Mollejas todo el año
El bonnet es la base del gras double y el tablier de sapeur, especialidades de los bouchons (bistrots) de Lyon. En 1914 abrió el hasta hoy único bouchon parisino, Aux Lyonnais, recuperado por Alain Ducasse en 2002. Allí saltean el hígado de ternera y lo llevan a la mesa en su sartén. Chez les Anges, en los 80, impuso en París un corte espeso, como un châteaubriand. Así lo sirve Caméleon d’Arabian, en Montparnasse. Si noviembre fue decretado mes de produits tripiers en todo Francia y así un millar de restaurantes le echan tripas al festejo, la molleja es plato de todo el año. Vardon, que pasó 14 años por medio mundo como chef de restaurantes de Ducasse, prepara, en su elegante 39V parisino, un delicioso ris de veau dorado, con ruibarbo, penca y hoja de acelga, tomates verdes y jugo acidulado. Glándula timo, la del crecimiento y la inmunidad, la molleja desaparece cuando la ternera cumple un año. Y la del cordero dos meses antes. Benoît, único bistrot parisino con estrella Michelin, con jefa en fogones, y también recuperado por Ducasse, propone untuoso sauté gourmand de ris de veau. Erich Fréchon en su 3* del Bristol lo atraviesa con un palo de canela –en los 90, Alain Passard prefería un palo de regaliz– e incluye el plato en su libro sobre lo que hay que haber probado por lo menos una vez en la vida. Y en el Mini Palais adosado al Grand Palais, que aconseja, propone molleja crujiente, al vin jaune, en costra de queso comté. También es excelente la molleja de David Bizet, el nuevo chef de Taillevent. Guy Savoy asa un ris de veau en espadón vertical, en su palacete frente al Sena.

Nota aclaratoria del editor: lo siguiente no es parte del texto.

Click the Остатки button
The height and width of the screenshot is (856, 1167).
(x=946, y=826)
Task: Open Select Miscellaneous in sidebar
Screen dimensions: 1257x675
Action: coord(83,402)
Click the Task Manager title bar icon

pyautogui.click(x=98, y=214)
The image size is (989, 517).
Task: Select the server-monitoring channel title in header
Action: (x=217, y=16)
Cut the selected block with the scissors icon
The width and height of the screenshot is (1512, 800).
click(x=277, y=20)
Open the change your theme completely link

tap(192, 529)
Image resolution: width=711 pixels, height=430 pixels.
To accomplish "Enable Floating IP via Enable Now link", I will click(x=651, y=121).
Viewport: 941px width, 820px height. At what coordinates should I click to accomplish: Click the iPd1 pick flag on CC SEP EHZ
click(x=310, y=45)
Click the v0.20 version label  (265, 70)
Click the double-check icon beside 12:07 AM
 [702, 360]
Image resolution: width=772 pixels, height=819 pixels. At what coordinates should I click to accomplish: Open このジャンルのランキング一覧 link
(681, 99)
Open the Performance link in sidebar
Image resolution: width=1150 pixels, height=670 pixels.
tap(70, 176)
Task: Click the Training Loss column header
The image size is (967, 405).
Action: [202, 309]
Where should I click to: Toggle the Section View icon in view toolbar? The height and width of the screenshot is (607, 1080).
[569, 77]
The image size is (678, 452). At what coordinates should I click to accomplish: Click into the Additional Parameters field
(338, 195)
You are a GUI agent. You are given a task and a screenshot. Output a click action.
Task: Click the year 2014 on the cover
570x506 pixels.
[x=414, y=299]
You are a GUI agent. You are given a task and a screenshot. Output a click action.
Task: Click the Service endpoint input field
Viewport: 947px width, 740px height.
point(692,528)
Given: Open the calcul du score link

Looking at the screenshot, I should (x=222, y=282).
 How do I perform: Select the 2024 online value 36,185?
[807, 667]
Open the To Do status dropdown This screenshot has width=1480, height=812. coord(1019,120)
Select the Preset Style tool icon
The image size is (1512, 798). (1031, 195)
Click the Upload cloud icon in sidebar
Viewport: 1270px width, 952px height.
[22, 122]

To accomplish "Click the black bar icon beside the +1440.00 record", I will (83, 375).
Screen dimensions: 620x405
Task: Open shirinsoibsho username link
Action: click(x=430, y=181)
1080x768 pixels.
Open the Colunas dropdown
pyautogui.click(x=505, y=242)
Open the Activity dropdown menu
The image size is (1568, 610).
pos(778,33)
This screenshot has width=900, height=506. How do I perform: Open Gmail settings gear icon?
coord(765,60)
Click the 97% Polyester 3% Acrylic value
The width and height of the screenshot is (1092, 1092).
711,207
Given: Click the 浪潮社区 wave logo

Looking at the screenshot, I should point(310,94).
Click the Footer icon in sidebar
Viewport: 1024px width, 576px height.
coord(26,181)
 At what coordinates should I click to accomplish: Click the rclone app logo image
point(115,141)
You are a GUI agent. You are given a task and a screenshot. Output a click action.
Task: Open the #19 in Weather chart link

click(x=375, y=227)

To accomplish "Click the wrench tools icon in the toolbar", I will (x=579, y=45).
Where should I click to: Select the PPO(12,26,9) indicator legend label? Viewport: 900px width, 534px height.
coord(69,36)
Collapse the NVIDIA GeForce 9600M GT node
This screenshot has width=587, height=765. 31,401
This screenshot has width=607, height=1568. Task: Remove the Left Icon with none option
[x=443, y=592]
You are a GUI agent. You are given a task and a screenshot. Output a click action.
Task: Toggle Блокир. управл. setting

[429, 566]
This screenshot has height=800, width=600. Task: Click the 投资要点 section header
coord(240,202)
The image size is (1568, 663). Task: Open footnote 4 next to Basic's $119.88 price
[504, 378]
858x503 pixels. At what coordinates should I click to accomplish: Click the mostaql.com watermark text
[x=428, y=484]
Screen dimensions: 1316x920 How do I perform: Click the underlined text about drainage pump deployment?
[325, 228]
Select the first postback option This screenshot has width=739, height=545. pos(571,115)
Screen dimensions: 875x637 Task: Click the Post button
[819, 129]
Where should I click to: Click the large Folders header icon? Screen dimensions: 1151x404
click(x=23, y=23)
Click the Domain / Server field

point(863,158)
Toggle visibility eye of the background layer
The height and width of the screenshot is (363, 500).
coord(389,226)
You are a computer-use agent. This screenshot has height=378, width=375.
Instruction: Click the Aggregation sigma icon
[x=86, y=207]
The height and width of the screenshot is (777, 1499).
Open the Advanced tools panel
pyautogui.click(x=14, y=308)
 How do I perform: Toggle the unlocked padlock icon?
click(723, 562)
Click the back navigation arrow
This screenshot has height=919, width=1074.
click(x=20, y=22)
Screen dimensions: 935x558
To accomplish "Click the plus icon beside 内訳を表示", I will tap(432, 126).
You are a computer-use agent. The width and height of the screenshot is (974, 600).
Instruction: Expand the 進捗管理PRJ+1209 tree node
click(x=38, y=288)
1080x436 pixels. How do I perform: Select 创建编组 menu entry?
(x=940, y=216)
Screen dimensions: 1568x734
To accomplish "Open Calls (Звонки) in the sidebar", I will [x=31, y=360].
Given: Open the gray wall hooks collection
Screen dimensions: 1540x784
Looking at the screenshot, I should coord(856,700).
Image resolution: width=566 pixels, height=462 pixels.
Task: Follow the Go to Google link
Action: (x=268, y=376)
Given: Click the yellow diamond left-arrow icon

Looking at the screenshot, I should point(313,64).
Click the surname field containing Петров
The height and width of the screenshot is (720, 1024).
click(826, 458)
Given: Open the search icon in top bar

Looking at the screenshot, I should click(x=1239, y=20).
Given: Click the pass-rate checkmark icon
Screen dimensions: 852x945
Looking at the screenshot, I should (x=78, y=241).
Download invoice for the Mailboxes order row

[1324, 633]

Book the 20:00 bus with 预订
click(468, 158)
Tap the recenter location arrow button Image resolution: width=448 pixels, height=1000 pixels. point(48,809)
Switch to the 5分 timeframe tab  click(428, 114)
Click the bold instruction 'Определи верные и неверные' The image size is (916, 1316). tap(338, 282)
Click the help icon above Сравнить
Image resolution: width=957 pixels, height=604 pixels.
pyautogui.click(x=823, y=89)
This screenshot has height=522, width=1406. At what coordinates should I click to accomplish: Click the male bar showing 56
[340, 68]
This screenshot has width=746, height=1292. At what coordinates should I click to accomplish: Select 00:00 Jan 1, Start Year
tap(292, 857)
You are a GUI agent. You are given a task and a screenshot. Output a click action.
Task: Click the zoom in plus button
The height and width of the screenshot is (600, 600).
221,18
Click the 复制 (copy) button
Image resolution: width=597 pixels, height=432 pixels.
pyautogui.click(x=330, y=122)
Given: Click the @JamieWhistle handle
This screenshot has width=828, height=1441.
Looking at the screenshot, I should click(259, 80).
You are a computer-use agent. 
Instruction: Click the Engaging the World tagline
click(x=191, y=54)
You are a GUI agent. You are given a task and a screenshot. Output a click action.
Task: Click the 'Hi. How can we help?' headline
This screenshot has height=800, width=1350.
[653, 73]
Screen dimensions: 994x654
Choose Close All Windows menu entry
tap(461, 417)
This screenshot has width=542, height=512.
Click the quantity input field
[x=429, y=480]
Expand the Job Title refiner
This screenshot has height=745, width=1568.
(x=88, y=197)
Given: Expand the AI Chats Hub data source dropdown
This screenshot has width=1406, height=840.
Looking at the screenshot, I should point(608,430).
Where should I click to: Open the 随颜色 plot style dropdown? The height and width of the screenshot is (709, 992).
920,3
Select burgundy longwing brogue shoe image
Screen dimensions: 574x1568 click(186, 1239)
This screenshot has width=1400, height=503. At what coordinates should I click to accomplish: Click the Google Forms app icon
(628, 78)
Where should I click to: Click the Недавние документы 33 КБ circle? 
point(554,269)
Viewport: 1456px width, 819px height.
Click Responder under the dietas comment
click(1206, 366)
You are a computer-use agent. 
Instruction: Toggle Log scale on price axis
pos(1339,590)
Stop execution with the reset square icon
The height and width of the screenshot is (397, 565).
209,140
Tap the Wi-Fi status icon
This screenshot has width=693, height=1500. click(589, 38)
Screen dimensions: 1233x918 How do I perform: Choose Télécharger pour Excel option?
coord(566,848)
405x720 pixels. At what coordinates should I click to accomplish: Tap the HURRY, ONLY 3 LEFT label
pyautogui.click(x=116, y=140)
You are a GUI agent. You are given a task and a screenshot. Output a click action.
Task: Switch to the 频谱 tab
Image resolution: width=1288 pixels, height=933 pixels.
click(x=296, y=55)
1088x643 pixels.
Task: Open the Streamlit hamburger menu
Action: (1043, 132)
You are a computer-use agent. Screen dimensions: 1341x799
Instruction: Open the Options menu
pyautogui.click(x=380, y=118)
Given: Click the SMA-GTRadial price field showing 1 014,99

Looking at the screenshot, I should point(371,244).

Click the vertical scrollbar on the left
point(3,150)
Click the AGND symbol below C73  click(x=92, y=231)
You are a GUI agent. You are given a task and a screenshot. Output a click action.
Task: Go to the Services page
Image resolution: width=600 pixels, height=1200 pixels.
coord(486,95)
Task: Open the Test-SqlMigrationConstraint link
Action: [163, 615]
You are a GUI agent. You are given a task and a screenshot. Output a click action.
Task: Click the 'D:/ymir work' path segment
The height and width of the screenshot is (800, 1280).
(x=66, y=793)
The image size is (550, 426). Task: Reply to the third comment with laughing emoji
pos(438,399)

Y en otro de sus restaurantes parisinos, Chiberta, hay molleja de ternera y de cordero, en sendas declinaciones de cortes de ovino y bovino.
Cabeza de ternera, un clásico
Plato emblemático de triperie es, en fin, la tête de veau, cabeza de ternera. La receta clásica incluye la piel, depilada, lengua y sesos. Y el toque ácido de la ravigote (vinagreta con alcaparras, cebolla y fines herbes) o la gribiche, yemas de huevo duro aplastadas con mostaza y montadas con aceite –como una mayonesa–, con alcaparras, fines herbes y la clara del huevo duro. David Rathgeber (l’Assiette), otro ex Ducasse, borda la tête de veau en tortue. Tortuga, no por el reptil, sino por la infusión de las llamadas hierbas de tortuga –salvia, mejorana y romero–, en un fondo de ternera, con demi-glace, madeira, puré de tomates y pelín de cayena. En La Educación Sentimental Flaubert cuenta que los ingleses partidarios de Cromwell festejaban en torno a una cabeza de vaca el hachazo que un 30 de enero de 1649 separó del cuerpo la de Carlos I. Tras la decapitación de Luis XVI, un grupo defervorosos republicanos imitó el ritual. “¡Es una importación inglesa!”, ironizaba el escritor. Pero continúa vigente cada 21 de enero. Por lo menos en París.